---- INFORMATION GIVEN

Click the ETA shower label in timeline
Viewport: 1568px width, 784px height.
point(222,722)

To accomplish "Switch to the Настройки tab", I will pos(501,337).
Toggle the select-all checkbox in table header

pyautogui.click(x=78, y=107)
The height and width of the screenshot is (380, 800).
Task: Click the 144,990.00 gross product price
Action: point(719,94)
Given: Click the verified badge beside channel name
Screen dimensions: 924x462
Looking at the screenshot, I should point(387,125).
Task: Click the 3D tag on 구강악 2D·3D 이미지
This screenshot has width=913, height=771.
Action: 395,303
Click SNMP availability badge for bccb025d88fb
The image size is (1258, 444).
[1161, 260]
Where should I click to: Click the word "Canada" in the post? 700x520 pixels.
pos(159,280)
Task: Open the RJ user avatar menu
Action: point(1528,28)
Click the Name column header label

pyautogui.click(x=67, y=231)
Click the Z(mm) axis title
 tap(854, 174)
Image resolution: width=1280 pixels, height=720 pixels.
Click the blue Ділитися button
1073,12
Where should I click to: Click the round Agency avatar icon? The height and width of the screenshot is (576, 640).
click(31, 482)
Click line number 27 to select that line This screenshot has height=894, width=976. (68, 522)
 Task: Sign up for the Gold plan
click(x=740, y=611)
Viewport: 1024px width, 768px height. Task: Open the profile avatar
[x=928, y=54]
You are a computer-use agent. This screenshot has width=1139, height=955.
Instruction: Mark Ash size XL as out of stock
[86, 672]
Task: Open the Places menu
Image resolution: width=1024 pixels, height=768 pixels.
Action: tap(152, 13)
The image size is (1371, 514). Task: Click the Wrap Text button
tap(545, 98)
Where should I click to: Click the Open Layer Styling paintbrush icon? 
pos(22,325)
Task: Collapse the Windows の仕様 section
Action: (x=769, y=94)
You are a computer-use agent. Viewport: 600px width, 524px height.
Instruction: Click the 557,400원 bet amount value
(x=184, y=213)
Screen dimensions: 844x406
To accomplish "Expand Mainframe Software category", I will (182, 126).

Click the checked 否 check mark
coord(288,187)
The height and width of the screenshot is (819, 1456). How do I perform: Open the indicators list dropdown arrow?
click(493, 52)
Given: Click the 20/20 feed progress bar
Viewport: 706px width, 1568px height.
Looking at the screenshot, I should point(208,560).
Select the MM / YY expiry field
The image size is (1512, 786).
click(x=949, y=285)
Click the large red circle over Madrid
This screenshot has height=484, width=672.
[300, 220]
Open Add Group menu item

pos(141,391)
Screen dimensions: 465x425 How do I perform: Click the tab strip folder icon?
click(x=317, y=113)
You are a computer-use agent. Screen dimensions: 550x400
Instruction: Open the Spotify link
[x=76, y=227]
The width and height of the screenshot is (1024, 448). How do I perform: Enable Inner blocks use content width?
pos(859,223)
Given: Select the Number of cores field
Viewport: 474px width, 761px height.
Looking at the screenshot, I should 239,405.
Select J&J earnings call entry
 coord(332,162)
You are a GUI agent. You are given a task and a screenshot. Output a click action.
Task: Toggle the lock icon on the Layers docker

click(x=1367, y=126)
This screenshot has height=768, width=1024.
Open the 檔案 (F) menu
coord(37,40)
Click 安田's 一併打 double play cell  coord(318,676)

--------

* AIM OF THE EXERCISE:
What is the number of lines above that hold the string "badge"? Answer with that number alone.

* FINISHED EXERCISE:
2